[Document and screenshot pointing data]
○ ○ ○ ○ ○
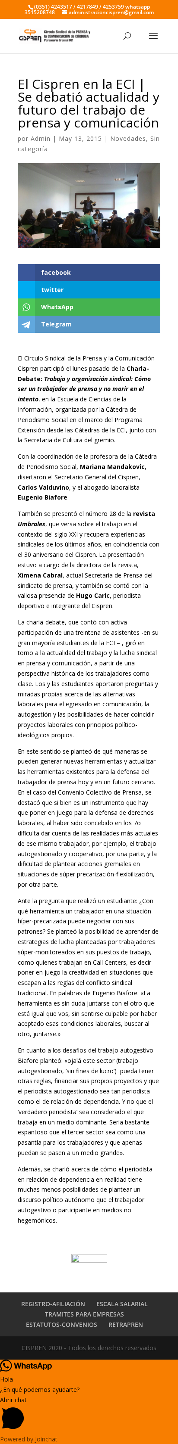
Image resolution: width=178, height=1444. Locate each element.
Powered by (28, 1439)
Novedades (128, 138)
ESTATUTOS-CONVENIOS (61, 1324)
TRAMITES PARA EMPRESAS (84, 1314)
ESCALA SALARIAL (122, 1304)
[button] (89, 1414)
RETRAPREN (125, 1324)
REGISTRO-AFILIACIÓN (53, 1304)
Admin (41, 138)
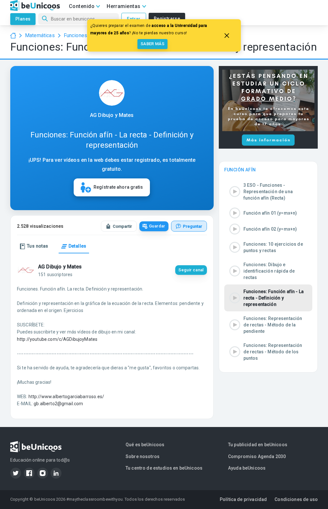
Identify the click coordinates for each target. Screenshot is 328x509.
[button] (268, 191)
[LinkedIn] (56, 473)
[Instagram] (42, 473)
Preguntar (192, 226)
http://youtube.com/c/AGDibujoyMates (57, 339)
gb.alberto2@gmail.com (58, 403)
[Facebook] (29, 473)
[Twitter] (15, 473)
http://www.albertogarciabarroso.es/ (66, 396)
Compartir (122, 226)
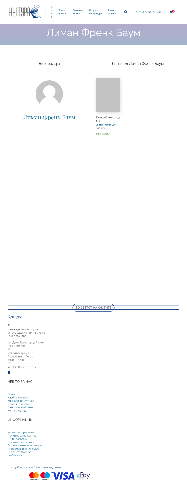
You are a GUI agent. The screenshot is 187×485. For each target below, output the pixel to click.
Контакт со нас (17, 410)
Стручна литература (95, 12)
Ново (52, 12)
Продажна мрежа (19, 404)
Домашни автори (78, 12)
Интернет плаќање (19, 452)
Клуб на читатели (18, 397)
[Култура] (25, 11)
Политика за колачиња (21, 442)
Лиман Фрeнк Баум (49, 117)
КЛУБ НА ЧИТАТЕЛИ (148, 11)
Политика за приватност (23, 435)
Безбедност (15, 455)
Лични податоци (17, 438)
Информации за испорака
○ ○ ○ ○ ○
» WHAT TO DO: Reproduce verbatim the lines of the data from the line containing "Домашни автори (78, 12)" up to and including the line containing "Лични податоци (17, 438)".

» THE OUTPUT:
Домашни автори (78, 12)
Интернет плаќање (19, 452)
Клуб на читатели (18, 397)
[Култура] (25, 11)
Политика за колачиња (21, 442)
Лиман Фрeнк Баум (49, 117)
КЛУБ НА ЧИТАТЕЛИ (148, 11)
Политика за приватност (23, 435)
Безбедност (15, 455)
Лични податоци (17, 438)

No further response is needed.